Data records:

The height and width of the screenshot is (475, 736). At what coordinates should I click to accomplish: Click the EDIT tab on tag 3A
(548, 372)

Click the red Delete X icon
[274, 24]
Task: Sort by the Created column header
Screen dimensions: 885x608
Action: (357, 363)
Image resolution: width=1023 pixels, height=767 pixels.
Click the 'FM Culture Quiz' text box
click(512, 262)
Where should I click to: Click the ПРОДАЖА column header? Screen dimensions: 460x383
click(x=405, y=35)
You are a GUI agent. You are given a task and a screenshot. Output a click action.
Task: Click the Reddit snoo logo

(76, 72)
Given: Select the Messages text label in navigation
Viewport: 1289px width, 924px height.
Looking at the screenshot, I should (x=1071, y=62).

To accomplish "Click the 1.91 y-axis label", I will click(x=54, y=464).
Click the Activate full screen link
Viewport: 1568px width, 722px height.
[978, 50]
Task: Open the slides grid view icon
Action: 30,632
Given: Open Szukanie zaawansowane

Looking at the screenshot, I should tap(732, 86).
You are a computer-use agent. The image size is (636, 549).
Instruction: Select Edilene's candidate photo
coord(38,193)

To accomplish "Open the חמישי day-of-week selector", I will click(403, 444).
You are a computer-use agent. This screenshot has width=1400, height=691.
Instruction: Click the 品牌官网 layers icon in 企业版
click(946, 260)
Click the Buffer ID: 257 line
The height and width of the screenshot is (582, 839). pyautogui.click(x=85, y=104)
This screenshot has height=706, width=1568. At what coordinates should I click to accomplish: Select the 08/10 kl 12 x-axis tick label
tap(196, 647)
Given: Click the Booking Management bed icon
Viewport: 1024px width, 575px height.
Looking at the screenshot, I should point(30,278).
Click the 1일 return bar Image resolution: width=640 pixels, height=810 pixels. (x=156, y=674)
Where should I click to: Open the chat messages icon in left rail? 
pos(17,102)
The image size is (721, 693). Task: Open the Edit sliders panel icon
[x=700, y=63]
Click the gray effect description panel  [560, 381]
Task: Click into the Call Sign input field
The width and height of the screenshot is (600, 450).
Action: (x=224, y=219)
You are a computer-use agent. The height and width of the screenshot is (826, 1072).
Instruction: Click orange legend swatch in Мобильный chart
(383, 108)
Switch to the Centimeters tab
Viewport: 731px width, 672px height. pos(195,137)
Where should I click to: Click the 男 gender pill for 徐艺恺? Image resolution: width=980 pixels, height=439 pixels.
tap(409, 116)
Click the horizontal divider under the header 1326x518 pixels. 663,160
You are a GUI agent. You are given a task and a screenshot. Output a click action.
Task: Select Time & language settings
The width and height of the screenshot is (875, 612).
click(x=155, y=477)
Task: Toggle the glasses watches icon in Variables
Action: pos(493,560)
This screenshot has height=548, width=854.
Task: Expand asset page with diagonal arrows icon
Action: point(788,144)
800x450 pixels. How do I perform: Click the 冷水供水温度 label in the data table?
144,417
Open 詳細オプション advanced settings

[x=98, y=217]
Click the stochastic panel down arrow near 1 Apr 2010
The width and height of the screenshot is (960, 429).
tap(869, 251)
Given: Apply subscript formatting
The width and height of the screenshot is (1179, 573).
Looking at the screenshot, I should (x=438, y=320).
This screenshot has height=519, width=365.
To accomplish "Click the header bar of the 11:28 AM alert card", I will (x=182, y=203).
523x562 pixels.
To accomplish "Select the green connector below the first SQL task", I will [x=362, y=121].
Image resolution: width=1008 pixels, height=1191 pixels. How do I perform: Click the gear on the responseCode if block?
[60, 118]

* Your task *
Gather every line from the entries above where the word "will" appears, and copy them.

* Output for this exercise *
To accomplish "Click the 1.91 y-axis label", I will click(x=54, y=464).
To accomplish "Open the חמישי day-of-week selector", I will click(403, 444).
To accomplish "Click the header bar of the 11:28 AM alert card", I will (x=182, y=203).
To accomplish "Select the green connector below the first SQL task", I will [x=362, y=121].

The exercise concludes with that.